§ CONSIGNE 1
Recopiez le passage de l'extrait d'entretien compris entre « Être généreux, parce » et « une demande durable. », ces deux passages inclus.
§ CONSIGNE 2
D'après l'extrait d'entretien, à quelle date la remise des prix devait-elle initialement avoir lieu ?

§ EXTRAIT DU DOCUMENT

============

Produire un contact émotionnel, parce que c’est le principal moteur de nos choix.
Être généreux, parce qu’au fond, on demande aux gens de donner une partie de ce qu’ils ont de plus précieux, du temps, de l’argent et le plus souvent possible, bien sûr. Cela peut paraître évident mais il faut donner beaucoup pour recevoir beaucoup.
Briser le mur de l’indifférence. Parce que c’est notre premier ennemi, avant nos concurrents.
Ne jamais oublier d’être la réponse à un réel besoin (du plus humain au plus fonctionnel), avant de se dire que l’on va créer un désir si l’on veut soutenir une demande durable.
J’aime aussi me rappeler cette définition simple et claire formulée par Les Binet (Head of Effectiveness DDB Network) et qui s’applique à beaucoup de situations en tous les cas sur la partie publicitaire (hors expérience).
« Advertising increases/maintains sales&margins by slightly increasing chance that people will choose your brandby making the brand easy to think of and easy to buyby creating positive feeling&associationsvia broad reach ads that people find interesting&enjoyableand targeted activation that they find relevant&useful »
IN : avec le Collectif du Planning Stratégique, comment le retour s’annonce-t-il ? Les mesures de sécurité empêchant tout rassemblement, un format digital peut-il s’imaginer pour pallier la cérémonie physique des CPS Awards 2020?
S.G. : initialement la remise des prix devait avoir lieu, le 23 mars dernier. Évidemment nous l’avions annulée. Pour l’instant la nouvelle date n’est pas fixée, mais ce sera je l’espère dans le courant du mois de Septembre. Le but est de faire la remise des prix en présentiel, comme on le dit avec ce mot terrible. La soirée est un moment qui incarne bien l’esprit du CPS. Le palmarès est établi, les prix sont fabriqués, le livre aussi. Tout est prêt, il n’y a plus qu’à se retrouver en vrai dès que cela sera possible, a priori donc au mois de Septembre. Même si le temps passe vite, nous serons toujours en 2020.
Je tiens encore à remercier, au nom du collectif tous les participants (76 dossiers remis), y compris les étudiants et les annonceurs qui ont participé à la première édition de la jeune pépite, les partenaires (INfluencia bien sûr qui soutient l’initiative depuis le début, mais aussi Google, Twitter, le Club des annonceurs, Les Échos/TeamMedias, le Celsa, et HEC) et bien entendu le formidable jury qui a joué le jeu cette année :
Bertille Toledano (BETC), Matthieu Elkaim (Ogilvy), Vanessa Vankemmel Seban (Google), Antoine Gilbert (Twitter), Valérie Accary (BBDO), Laurence Bordry et Hubert Blanquefort (Club des Annonceurs), Isabelle Musnik (INfluencia), Luc Speisser (Landor), Clotilde Briard (Les Echos), Anne-Sophie Bayle-Tourtoulou (HEC-Paris), Julien Levilain (Buzzman), Marina Zuber (TBWA Paris), Pascal Crifo (Publicis Media), David Leclabart (Australie), Edouard de Pouzilhac, Caroline Marti (CELSA) et Frederic Bedin (Hopscotch).

============

(Données stockées)
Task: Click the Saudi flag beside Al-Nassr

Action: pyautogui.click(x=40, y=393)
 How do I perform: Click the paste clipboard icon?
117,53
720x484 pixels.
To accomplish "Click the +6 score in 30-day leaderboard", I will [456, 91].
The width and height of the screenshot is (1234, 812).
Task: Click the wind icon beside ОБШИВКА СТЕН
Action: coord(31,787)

============

§ RÉPONSE RÉDIGÉE 1
Être généreux, parce qu’au fond, on demande aux gens de donner une partie de ce qu’ils ont de plus précieux, du temps, de l’argent et le plus souvent possible, bien sûr. Cela peut paraître évident mais il faut donner beaucoup pour recevoir beaucoup.
Briser le mur de l’indifférence. Parce que c’est notre premier ennemi, avant nos concurrents.
Ne jamais oublier d’être la réponse à un réel besoin (du plus humain au plus fonctionnel), avant de se dire que l’on va créer un désir si l’on veut soutenir une demande durable.

§ RÉPONSE RÉDIGÉE 2
Le 23 mars.